Written request 1
Reproduce the part of the Topics API classifier post below, from "As part of my" up to and including "of the API).".

Excerpted text

Reimplementing the Topics API classifier

Yohan Beugin - February 13, 2024

In this post, I discuss my research needs to reimplement the Topics API for the web and so, explain how the classification in Chrome is actually performed by presenting all pre- and post-processing steps used by Google. I also point at a formatting issue that I found along the way that impacts the intended accuracy of the API classification for some domains.

Research needs

As part of my research (here and there) on the privacy and utility guarantees of the Topics API for the web, I need to classify thousands of different inputs with the Topics API.

If the internal page chrome://topics-internals/ on Chrome does let you use the classifier implemented by Google, it is only useful for a few domains in practice and does not meet my needs when scaling up. Not to mention the impossibility to access the raw classification results and/or bypass the pre- and post-filtering steps of the machine learning model (all useful for more detailed analyses of the API).

Information supplied
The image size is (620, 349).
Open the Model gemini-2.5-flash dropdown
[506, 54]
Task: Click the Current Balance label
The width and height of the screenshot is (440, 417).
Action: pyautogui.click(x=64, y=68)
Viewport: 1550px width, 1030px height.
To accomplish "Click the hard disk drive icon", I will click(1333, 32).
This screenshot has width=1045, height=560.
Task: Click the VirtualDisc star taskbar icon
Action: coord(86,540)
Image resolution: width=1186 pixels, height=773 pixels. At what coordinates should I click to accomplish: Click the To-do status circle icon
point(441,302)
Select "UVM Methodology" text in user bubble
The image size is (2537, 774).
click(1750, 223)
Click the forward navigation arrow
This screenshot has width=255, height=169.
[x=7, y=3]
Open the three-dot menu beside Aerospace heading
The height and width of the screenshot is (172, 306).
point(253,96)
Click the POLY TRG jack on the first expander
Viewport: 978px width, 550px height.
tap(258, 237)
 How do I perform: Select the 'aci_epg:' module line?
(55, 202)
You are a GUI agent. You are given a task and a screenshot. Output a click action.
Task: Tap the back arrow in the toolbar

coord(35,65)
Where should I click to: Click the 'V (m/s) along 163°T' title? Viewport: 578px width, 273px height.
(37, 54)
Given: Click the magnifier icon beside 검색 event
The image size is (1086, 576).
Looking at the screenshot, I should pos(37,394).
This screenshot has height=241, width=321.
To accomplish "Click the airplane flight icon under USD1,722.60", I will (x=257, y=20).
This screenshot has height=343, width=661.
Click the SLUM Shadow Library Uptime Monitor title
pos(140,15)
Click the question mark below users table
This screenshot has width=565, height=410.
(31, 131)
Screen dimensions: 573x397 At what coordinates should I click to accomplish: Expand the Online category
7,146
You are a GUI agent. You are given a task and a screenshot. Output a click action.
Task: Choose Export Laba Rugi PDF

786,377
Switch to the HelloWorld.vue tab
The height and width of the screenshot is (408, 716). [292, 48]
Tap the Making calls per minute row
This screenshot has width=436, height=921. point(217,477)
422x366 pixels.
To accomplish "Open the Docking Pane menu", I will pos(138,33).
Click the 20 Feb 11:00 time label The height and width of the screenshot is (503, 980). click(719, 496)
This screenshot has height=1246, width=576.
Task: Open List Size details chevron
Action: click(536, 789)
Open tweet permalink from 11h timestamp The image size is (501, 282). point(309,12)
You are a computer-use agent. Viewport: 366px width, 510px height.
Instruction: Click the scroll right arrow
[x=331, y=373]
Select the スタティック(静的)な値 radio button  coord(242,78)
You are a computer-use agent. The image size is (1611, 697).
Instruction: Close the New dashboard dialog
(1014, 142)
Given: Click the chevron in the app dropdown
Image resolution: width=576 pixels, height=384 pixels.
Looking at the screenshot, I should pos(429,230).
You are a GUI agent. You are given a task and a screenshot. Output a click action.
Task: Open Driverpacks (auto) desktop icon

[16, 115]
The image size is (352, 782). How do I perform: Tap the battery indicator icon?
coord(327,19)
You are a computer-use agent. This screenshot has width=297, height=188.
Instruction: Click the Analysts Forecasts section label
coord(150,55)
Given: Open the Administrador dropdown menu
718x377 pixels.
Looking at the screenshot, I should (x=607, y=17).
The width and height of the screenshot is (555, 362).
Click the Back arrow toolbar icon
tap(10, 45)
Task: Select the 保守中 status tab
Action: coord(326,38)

Written request 2
Write out the lines of the records from the line with "Click the 20" up to and including the line with "[x=331, y=373]".

Output 1
As part of my research (here and there) on the privacy and utility guarantees of the Topics API for the web, I need to classify thousands of different inputs with the Topics API.

If the internal page chrome://topics-internals/ on Chrome does let you use the classifier implemented by Google, it is only useful for a few domains in practice and does not meet my needs when scaling up. Not to mention the impossibility to access the raw classification results and/or bypass the pre- and post-filtering steps of the machine learning model (all useful for more detailed analyses of the API).

Output 2
Click the 20 Feb 11:00 time label The height and width of the screenshot is (503, 980). click(719, 496)
This screenshot has height=1246, width=576.
Task: Open List Size details chevron
Action: click(536, 789)
Open tweet permalink from 11h timestamp The image size is (501, 282). point(309,12)
You are a computer-use agent. Viewport: 366px width, 510px height.
Instruction: Click the scroll right arrow
[x=331, y=373]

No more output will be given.